ここで書いてあることだけでは十分とは言えませんが、これだけでも心当たりがあるシステムがやまほどあるはずです。

mysql_set_charsetを使用する

MySQLへクエリーを発行する際に文字エンコーディングを指定する方法として、以下のような方法がよく紹介されていますが、これは間違いです。

// 誤った方法
mysql_query("set names utf8");

以下のようにmysql_set_charset()関数を使用しなければ、mysql_real_escape_string()関数が誤った文字エンコーディングを前提にしてエスケープしようとしてしまいます。

// 正しい方法
mysql_set_charset("utf8");

詳しい説明は以下のサイトなどを参考にどうぞ。

mysql_real_escape_stringを使う

addslashes()というよく似た関数もありますが、それでは不完全です。

また、mysql_set_charset()と必ずセットで使用するべきです。

header()関数等で文字エンコーディングを明確に指定する。

これは、MySQLを使っているかどうかに限らず、常に心がけるべきです。

header("Content-type: text/html; charset=UTF-8");

header()関数ではなく、php.iniやhttpd.confでもデフォルトのエンコーディングを指定できますので、可能な場合はそちらも使用した方がベターです。

mb_convert_encoding()にautoを使用しない

可能であれば、mb_convert_encoding()に指定する変換前のエンコーディングはautoにしないで明示的に指定しましょう。

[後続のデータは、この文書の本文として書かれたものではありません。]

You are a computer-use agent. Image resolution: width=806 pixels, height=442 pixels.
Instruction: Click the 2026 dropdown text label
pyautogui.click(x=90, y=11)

header()関数やphp.iniなどで出力エンコーディングを明示的にクライアントに知らせてあげれば、まっとうなブラウザなら期待通りのエンコーディングで返してくれます。

また、以下のような記述を入れて不正な文字エンコーディングを検出したらその後の処理を中断するべきです。

function check_encoding($key, $value) {
  if (!mb_check_encoding($value, 'UTF-8')) {
    die('不正な文字コード');
  }
}

array_walk_recursive($array, 'check_encoding');

内部エンコーディングにSJISを使用しない

これは論外。
某有名SNSのPHP関連のコミュニティで、SJISを使うという回答がかなり多くてびびりました。

PHPのマニュアルにも以下のような記載があります。

注意: SJIS, BIG5, CP936, CP949, GB18030 は、読者がパーサ/コンパイラ、 文字エンコーディングと文字エンコーディングの問題点について精通していない限り 内部エンコーディングとして使用するべきではありません。

検証していませんが、mb_real_escape_string()も期待通り動くかどうか怪しいですし、EUC-JPやUTF-8を使用すれば、そんな検証をする必要もありません。

てっとりばやく使えるPHPだからこそマニュアルには従うべきですよね。

その他

できれば、プリペアードSQLを使うのがベターなのですが。。。
まだ怪しいかんじなのでMySQLに関しては使ってないです。

ところで。。。

テーマファイルを変えてみました。